Activity: A word-for-word transcription of the data below is required.

Data excerpts:
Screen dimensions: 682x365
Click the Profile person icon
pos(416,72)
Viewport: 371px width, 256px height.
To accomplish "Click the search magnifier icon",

Solution to this problem:
Screen dimensions: 682x365
Click the Profile person icon
pos(416,72)
Viewport: 371px width, 256px height.
To accomplish "Click the search magnifier icon",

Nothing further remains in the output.